Birbirileriyle konuşacak cesareti bulmaları biraz zaman aldı ama
sonunda
başardılar. İkisi de her sabah otobüse
bindikleri semtte
oturmuyorlardı
aslında. Delikanlı arkadaşında kaldığı için o
duraktan binmişti
otobüse‚
kız ise ablasında... Sırf birbirlerini
görebilmek için‚ her
sabah erkenden evlerinden çıkıp‚ şehrin öbür ucundaki o durağa‚
onların
durağına geldiklerini‚ gülerek itiraf ettiler bir süre sonra...

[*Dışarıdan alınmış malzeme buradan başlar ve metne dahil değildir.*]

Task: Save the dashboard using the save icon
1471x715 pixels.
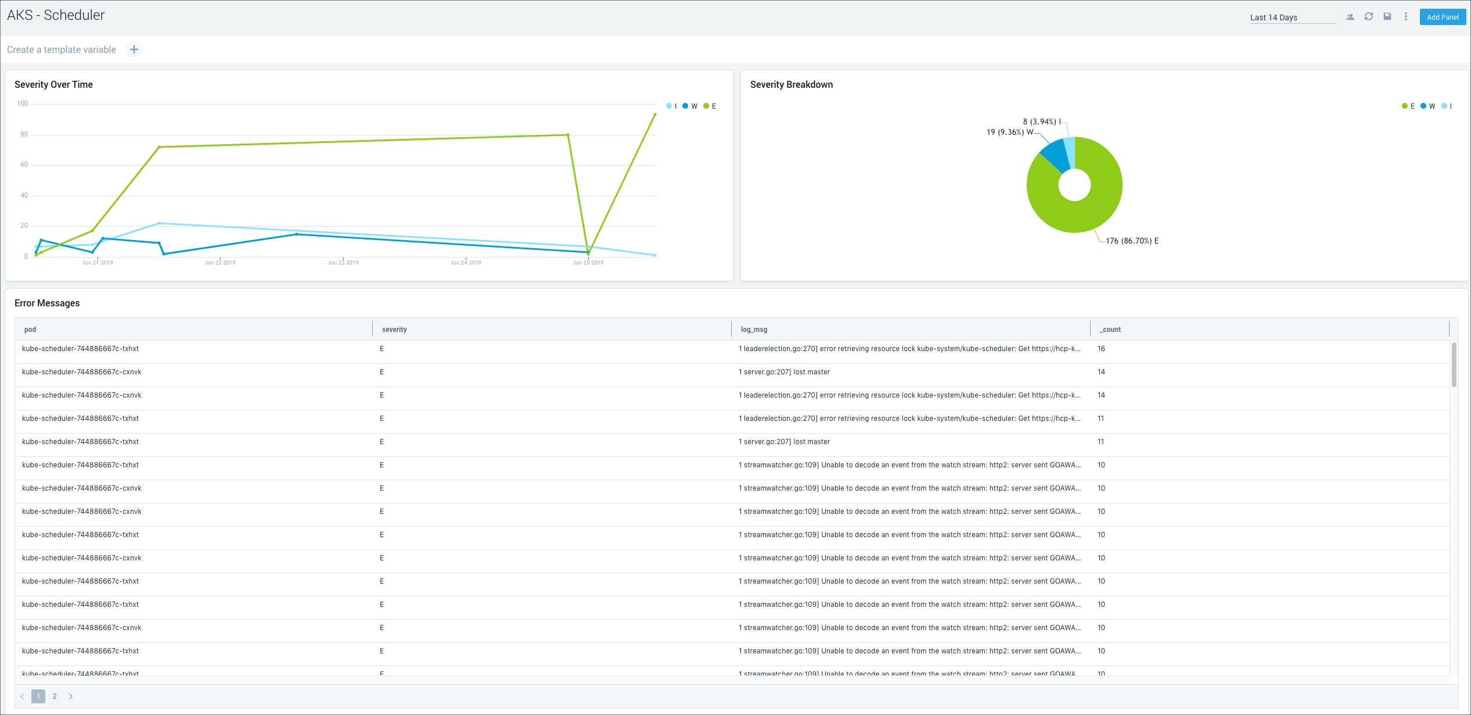Action: [x=1387, y=16]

Okullarını bitirince hemen evlendiler.
Mutluydular hem de çok
mutlu... Bazen işsiz‚ bazen parasız kaldılar ama öylesine sıkı
kenetlenmişti ki yürekleri ve elleri hiçbir şeyi umursamadılar. Ayın
sonunu zor getirdikleri günlerde de ünlü bir doktor ve ünlü bir
mimar
olduklarında
da hep mutluydular. Zaman aşımına uğrayan‚
alışkanlıklara
yenik düşen‚ banka hesabında para kalmadığı için ya da tam tersine o
hesabı daha da kabarık hale getirmek uğuruna bitip-tükeniveren
sevgilerden değildi onlarınki...
Günler günleri‚ yıllar yılları kovaladıkça
sevgileri de
büyüdü‚ büyüdü... Tek eksikleri çocuklarının olmamasıydı. Zorlu bir
tedavi sürecine rağmen çocuk sahibi olmayınca‚ "bütün mutlulukların
bizim olmasını beklemek‚ bencillik olur" diyerek devam ettiler
hayatlarına. Çocuk yerine‚ sevgilerini büyüttüler...
"Senin için ölürüm" derdi kadın‚ sımsıkı
sarılıp adama ve adam
da "Hayır‚ ben senin için ölürüm" diye yanıt verirdi hep...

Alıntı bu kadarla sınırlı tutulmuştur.